05/05/2017 by James Bujold
Introduce yourself to a great way to migrate any amount of data using an ETL tool (Talend) and a database (PostgreSQL)

The idea of migrating massive amounts of data from any database into Salesforce can be intimidating.  If you’ve ever tried to migrate hundreds of thousands or even millions of records using Excel you’ve most likely experienced very slow processing times and regular crashes, if the program can manage to open the file at all.  One solution may be to migrate the data in batches, but this is slow and cumbersome and only increases the likelihood of human errors being made in the process.  As with any task that at first seems overwhelming, it simply needs to be broken down into its component parts and taken on one piece at a time.   Migrations of this size also require a different set of tools be used. The goal of this 2-part post is to introduce these tools and walk through the process of setting up a basic, but highly scalable, migration job from one Salesforce org to another using Talend and a PostgreSQL database.  Explaining every nuance and detail of setting up and using these tools is well beyond the scope of this post, but hopefully, this can serve as an introduction to further learning.

So what if it takes longer, why should I use an ETL tool?

Extract, transform and load (ETL) tools offer a level of automation and repeatability not achievable by a data loader.  The Salesforce Data Loader and other products like it are great for inserting, updating, deleting, and even upserting data into Salesforce.
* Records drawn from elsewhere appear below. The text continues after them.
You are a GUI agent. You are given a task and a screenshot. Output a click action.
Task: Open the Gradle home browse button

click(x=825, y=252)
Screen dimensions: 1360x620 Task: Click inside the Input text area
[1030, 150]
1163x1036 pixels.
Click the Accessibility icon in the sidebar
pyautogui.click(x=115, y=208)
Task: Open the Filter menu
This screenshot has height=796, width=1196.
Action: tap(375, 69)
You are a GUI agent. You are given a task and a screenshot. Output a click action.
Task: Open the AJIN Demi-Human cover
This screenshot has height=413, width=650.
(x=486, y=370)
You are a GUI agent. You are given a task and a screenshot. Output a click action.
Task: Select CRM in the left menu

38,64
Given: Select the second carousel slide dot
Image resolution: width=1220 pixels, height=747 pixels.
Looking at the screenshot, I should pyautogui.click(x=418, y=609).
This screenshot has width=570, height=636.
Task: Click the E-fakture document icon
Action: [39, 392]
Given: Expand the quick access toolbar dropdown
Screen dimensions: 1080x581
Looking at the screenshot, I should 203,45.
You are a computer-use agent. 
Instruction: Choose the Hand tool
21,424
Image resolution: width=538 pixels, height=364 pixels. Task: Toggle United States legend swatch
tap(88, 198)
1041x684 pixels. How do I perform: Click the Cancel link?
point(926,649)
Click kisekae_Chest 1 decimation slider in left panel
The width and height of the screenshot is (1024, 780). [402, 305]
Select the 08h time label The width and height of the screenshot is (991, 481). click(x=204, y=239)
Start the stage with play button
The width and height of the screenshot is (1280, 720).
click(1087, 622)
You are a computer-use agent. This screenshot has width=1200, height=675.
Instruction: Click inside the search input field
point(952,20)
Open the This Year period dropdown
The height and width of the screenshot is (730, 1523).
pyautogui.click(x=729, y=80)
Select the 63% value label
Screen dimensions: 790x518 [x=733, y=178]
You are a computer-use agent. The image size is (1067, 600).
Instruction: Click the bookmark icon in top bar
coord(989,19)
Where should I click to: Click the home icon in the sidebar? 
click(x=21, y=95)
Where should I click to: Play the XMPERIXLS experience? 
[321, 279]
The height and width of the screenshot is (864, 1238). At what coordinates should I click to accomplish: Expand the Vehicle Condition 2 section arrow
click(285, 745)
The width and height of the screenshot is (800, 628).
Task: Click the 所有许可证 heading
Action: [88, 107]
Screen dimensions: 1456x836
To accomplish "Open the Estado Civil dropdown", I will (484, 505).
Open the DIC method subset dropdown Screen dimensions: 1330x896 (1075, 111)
The tricky part is preparing that data to enter the database.  Id’s need to be mapped, picklist values need to be translated, and some records may need to be filtered out entirely. Performing those updates in a spreadsheet is a manual process that’s easy to do once, twice, or maybe a few times, but before long, you’ll be wishing there was some way to automate the process.  That’s where ETL tools do exactly as the name suggests extract, transform, and load, all in one place with almost infinite possibilities. Anything from migrations and simple data transfers to highly complex integrations can be run with ETL tools.  For the sake of this example, we’ll be using Talend.

Talend

Talend is a free, open source ETL tool.  This is where we’ll be setting up our Migration jobs.  You’ll want the ‘Talend Open Studio for Data Integration’. Grab the latest version here.  Why Talend? The world is full of data integration and ETL tools that could be used to perform the same process I’m going to be describing.  Talend just happens to be free and accessible for everyone. It’s also open source, which means it can be a bit buggy sometimes, and it helps to know Java when running into issues.     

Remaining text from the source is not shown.